- _THE EXERCISE_
Turn the lines of the records into a Markdown table with the columns Row and Line, leaving out blank lines. Start at the line containing "You are a computer-use agent." and end after the line containing "Instruction: Click the View in Traces button".

- _SUPPLIED RECORDS_
________________________________________

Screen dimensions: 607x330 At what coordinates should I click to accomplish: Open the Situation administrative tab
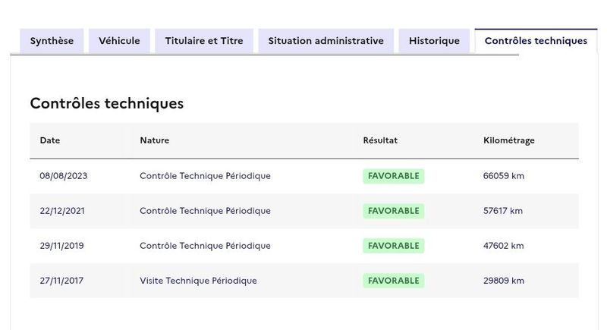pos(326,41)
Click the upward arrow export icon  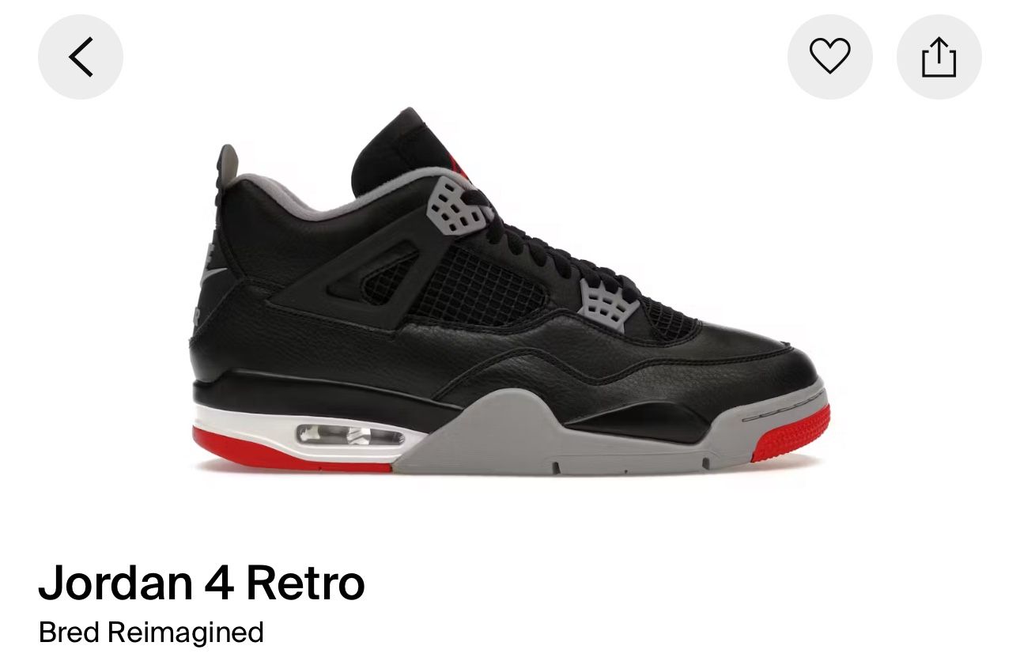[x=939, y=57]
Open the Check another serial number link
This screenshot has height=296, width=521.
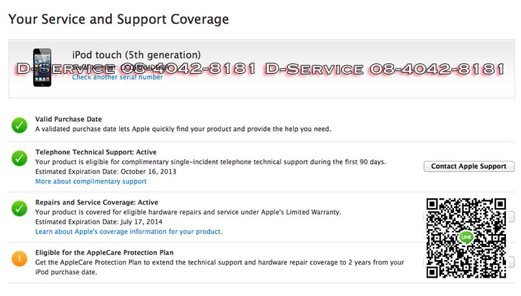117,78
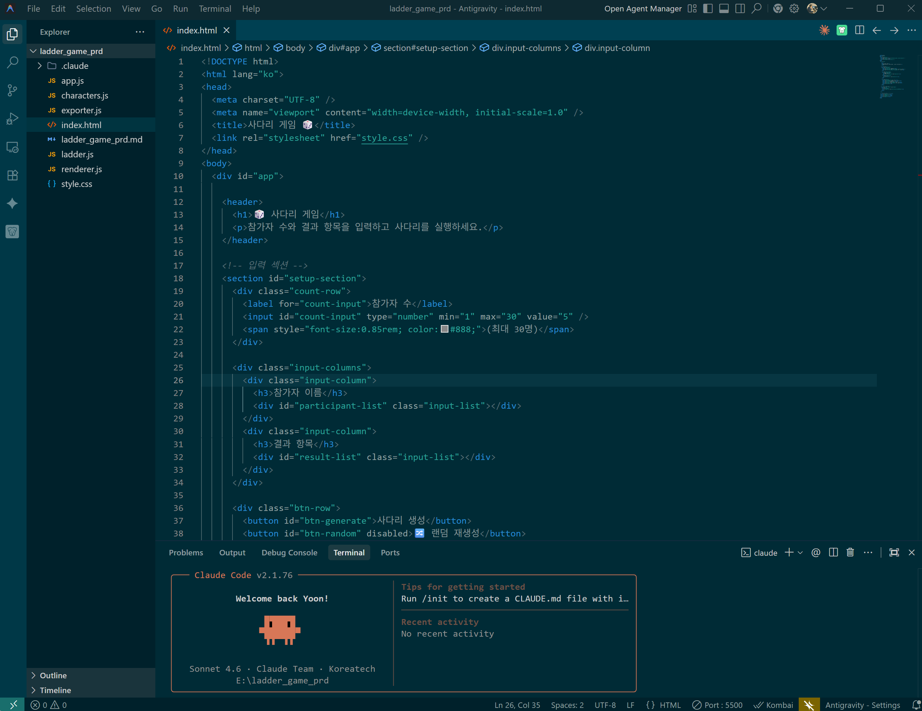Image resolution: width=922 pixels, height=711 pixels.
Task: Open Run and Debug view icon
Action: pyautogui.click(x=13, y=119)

________________________________________

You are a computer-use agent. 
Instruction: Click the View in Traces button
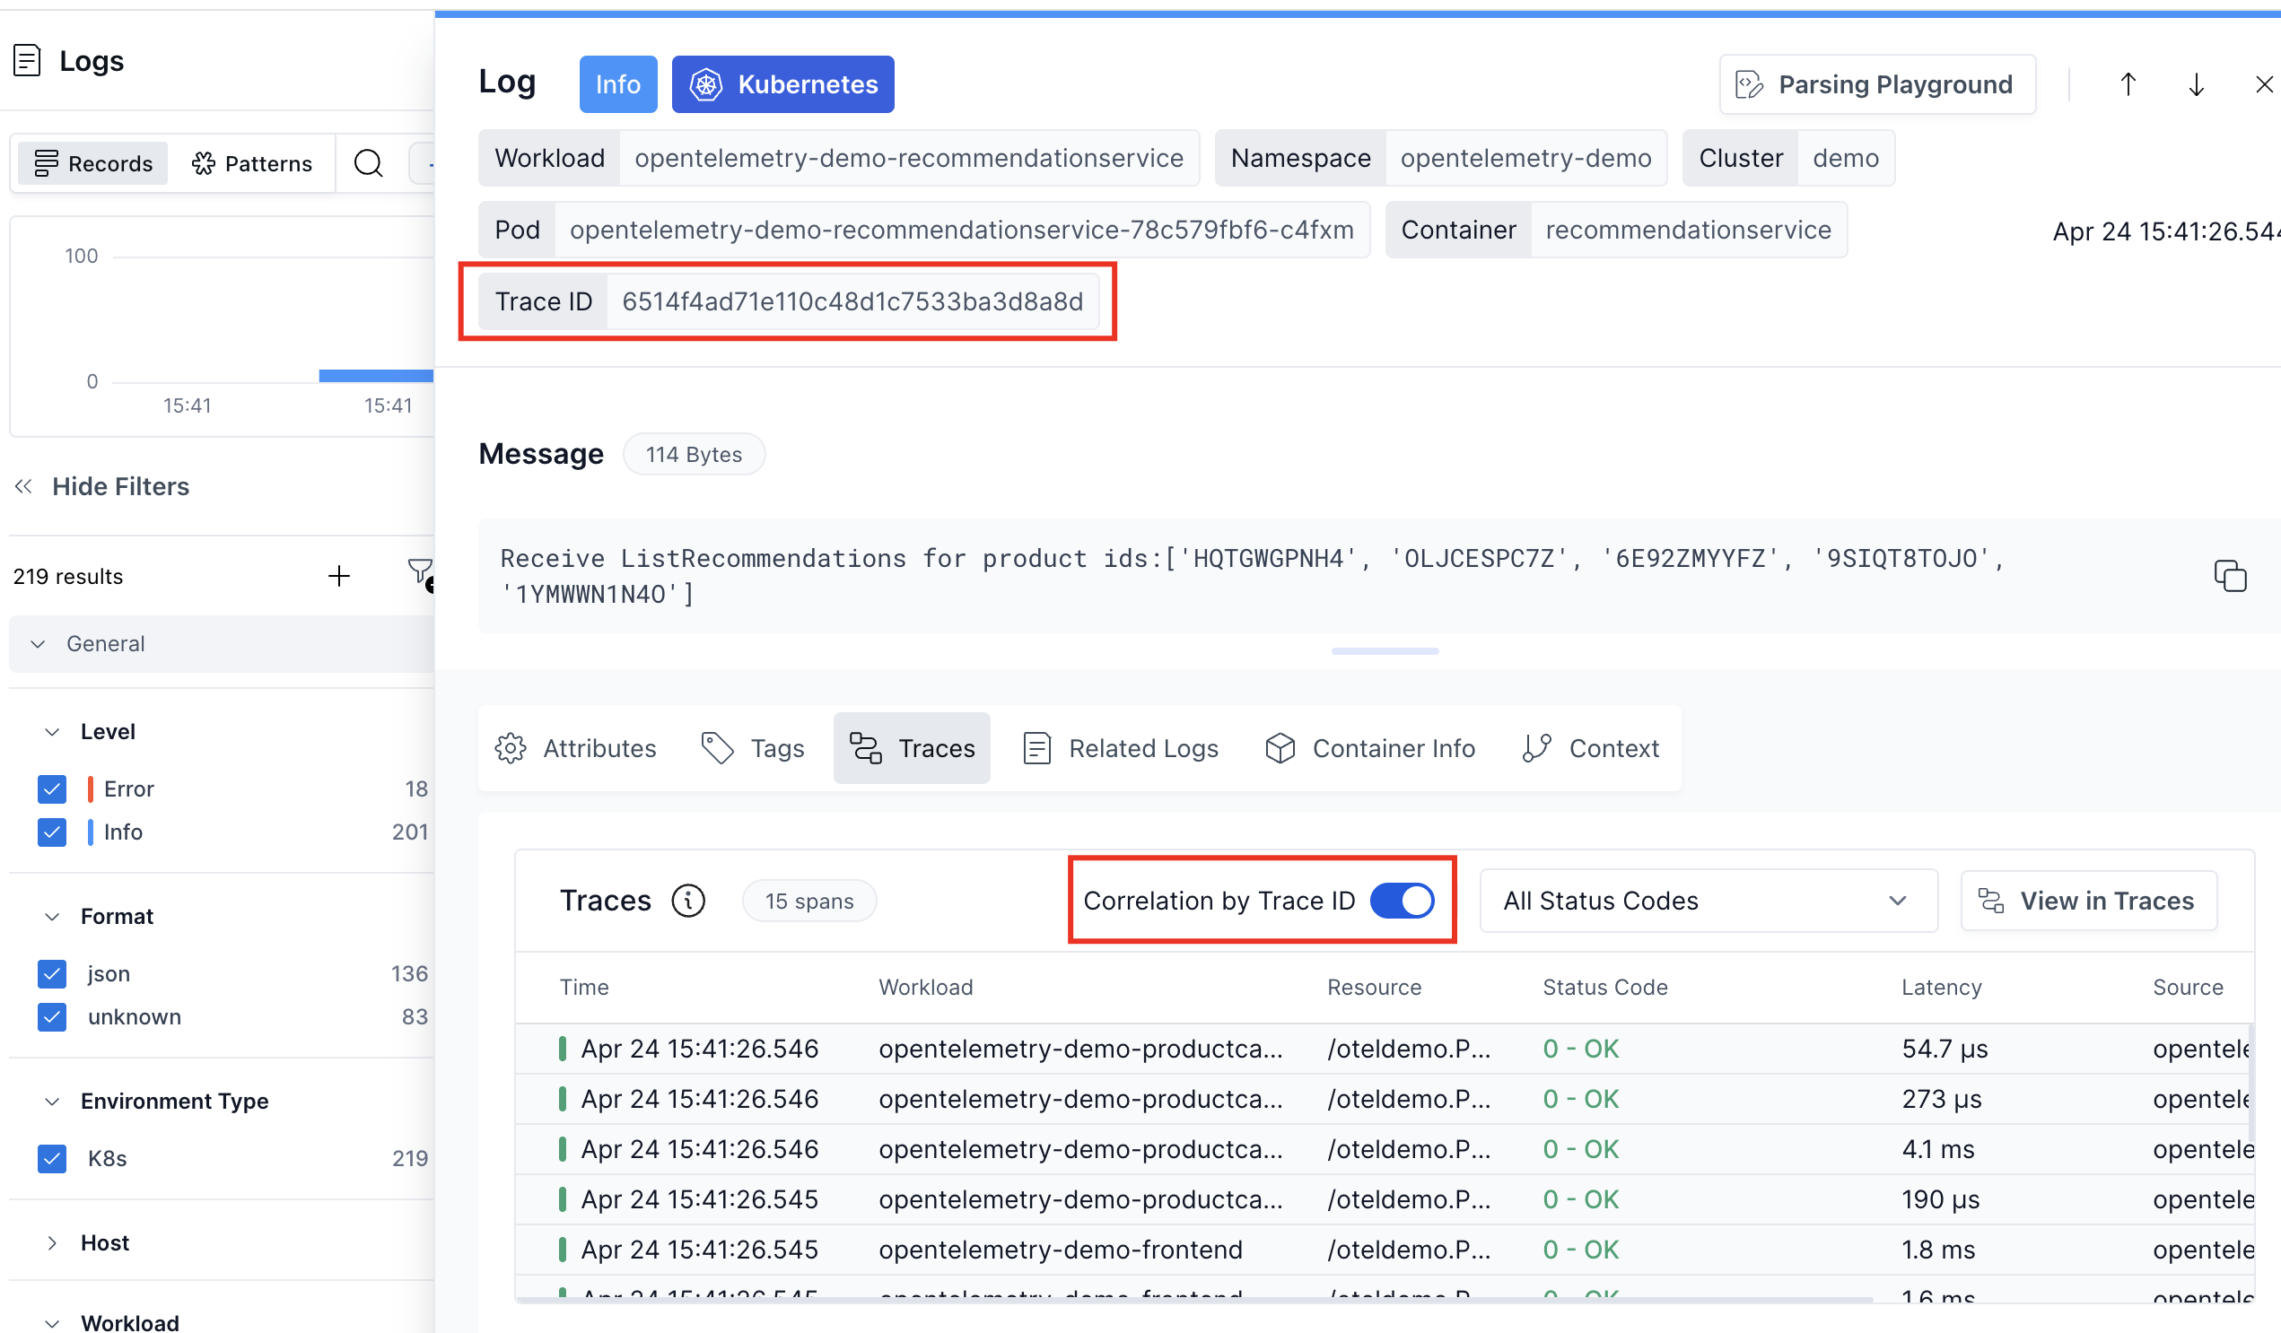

________________________________________

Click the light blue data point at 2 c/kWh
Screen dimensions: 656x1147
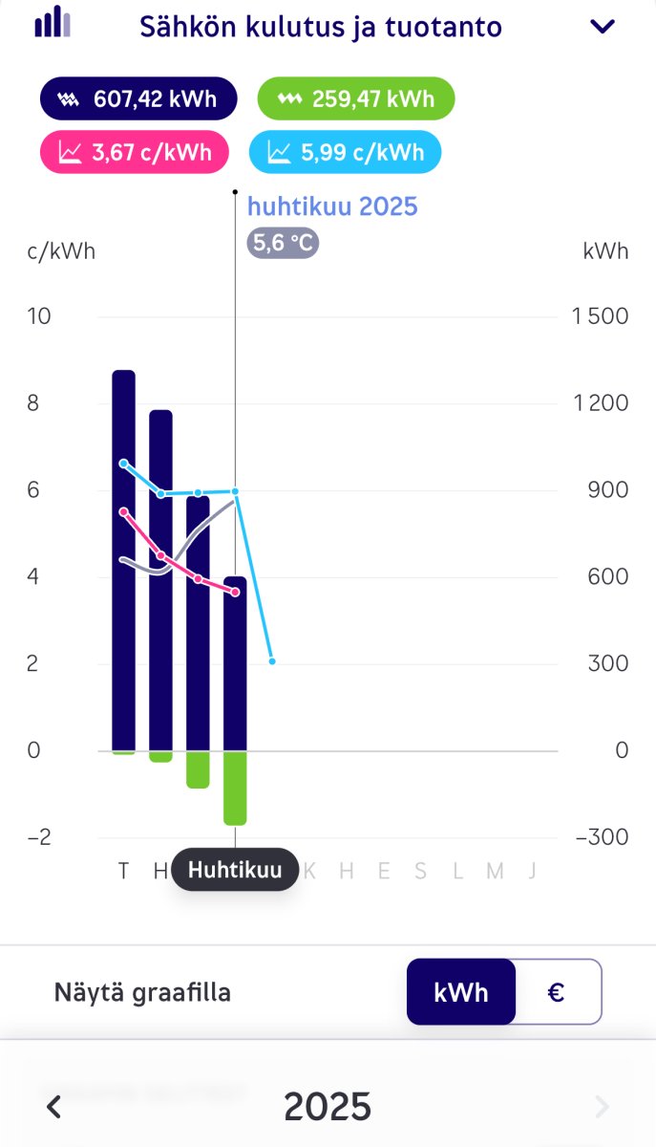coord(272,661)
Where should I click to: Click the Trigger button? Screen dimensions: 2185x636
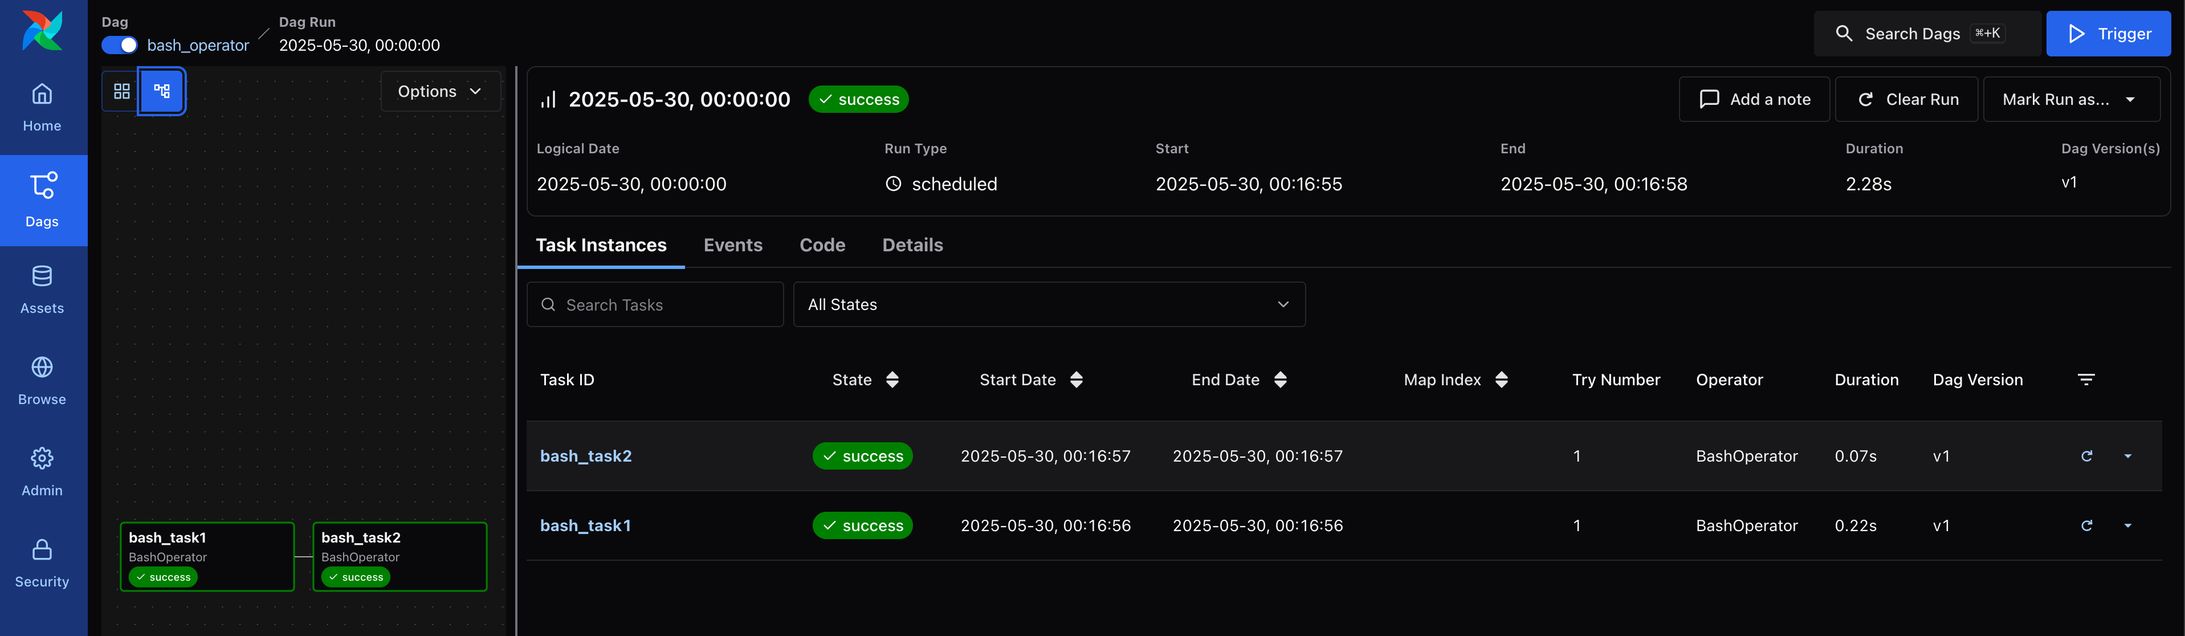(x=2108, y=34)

________________________________________

- _THE RESPONSE_
| Row | Line |
|---|---|
| 1 | You are a computer-use agent.  |
| 2 | Instruction: Click the View in Traces button |